Presiding Commissioner Anderson read part of a letter of Kim Snow, Farrar's AA/NA sponsor, stating that Farrar shows "great remorse."

Presiding Commissioner Anderson, himself, acknowledged that Farrar took responsibility for the crimes and had examined why she committed the offenses: "The inmate did discuss the life crime today and we want to thank her for that and being candid with the Board. It's in her favor, and I already put this on the record, and [she] examined why this commitment offense occurred. She takes responsibility."He then commented that he did not understand her linking of poor self-esteem to her current understanding of why she joined with her cohorts in committing the offenses: "I am of the opinion that I don't know why this crime occurred. Everybody's got self-esteem issues if you look at it. We all [are] going out and buying stuff. That's why the cosmetics industry and clothing industry is billions of dollars in this society, so we can take care of our self-esteem. . . . That's not why you go out and rob people. You need to examine your insight into the causative factors of this conduct. You need to continue to explore why did this crime occur."

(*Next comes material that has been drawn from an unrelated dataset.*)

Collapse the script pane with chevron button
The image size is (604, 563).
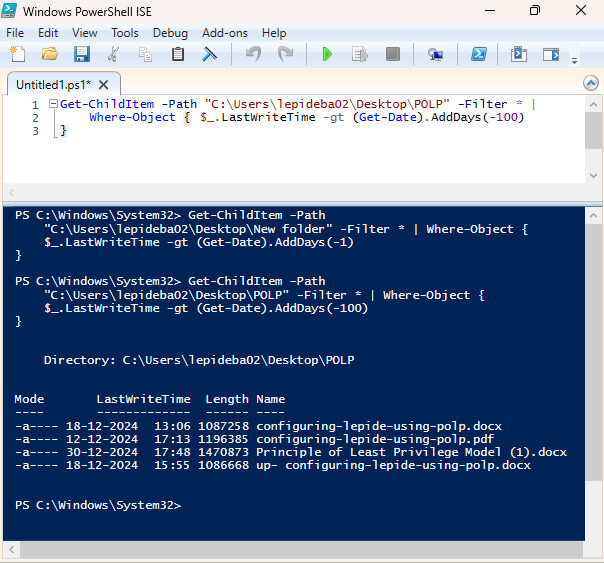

Presiding Commissioner Anderson went on to recognize her remorse: "The Board believes that she is remorseful." He then commented that Farrar's explanation of the offense to the commissioners at the hearing conflicted with statements she had made nine months earlier to Dr. Pointkowski that she had believed that she could have called off the robberies at the last moment. Presiding Commissioner Anderson said: "[S]o, what's really the truth? . . . So your insight needs to be really solidified in terms of here's what really happened. You know, we went in there . . . and rob—get the money [and] get out, [but it] turned into a kidnap and it all went wrong. That's what I see. That's not your words. That's what I see."

Parole plans

Farrar plans to live with family members in Washington and work in one of the businesses owned by her brother or sister-in-law. Farrar has arranged for an AA/NA sponsor in Washington. Farrar was invited to a transitional residence/programming provided by Cross Roads in Los Angeles.

Presiding Commissioner Anderson commended Farrar on her excellent parole plans: "With respect to parole plans, parole plans are realistic. She does have viable residential plans and marketable skills. I will say that your parole plans are probably one of the more extensive and better prepared than what normally come through the door, so you've done an excellent job in that area. I just want to commend you for that."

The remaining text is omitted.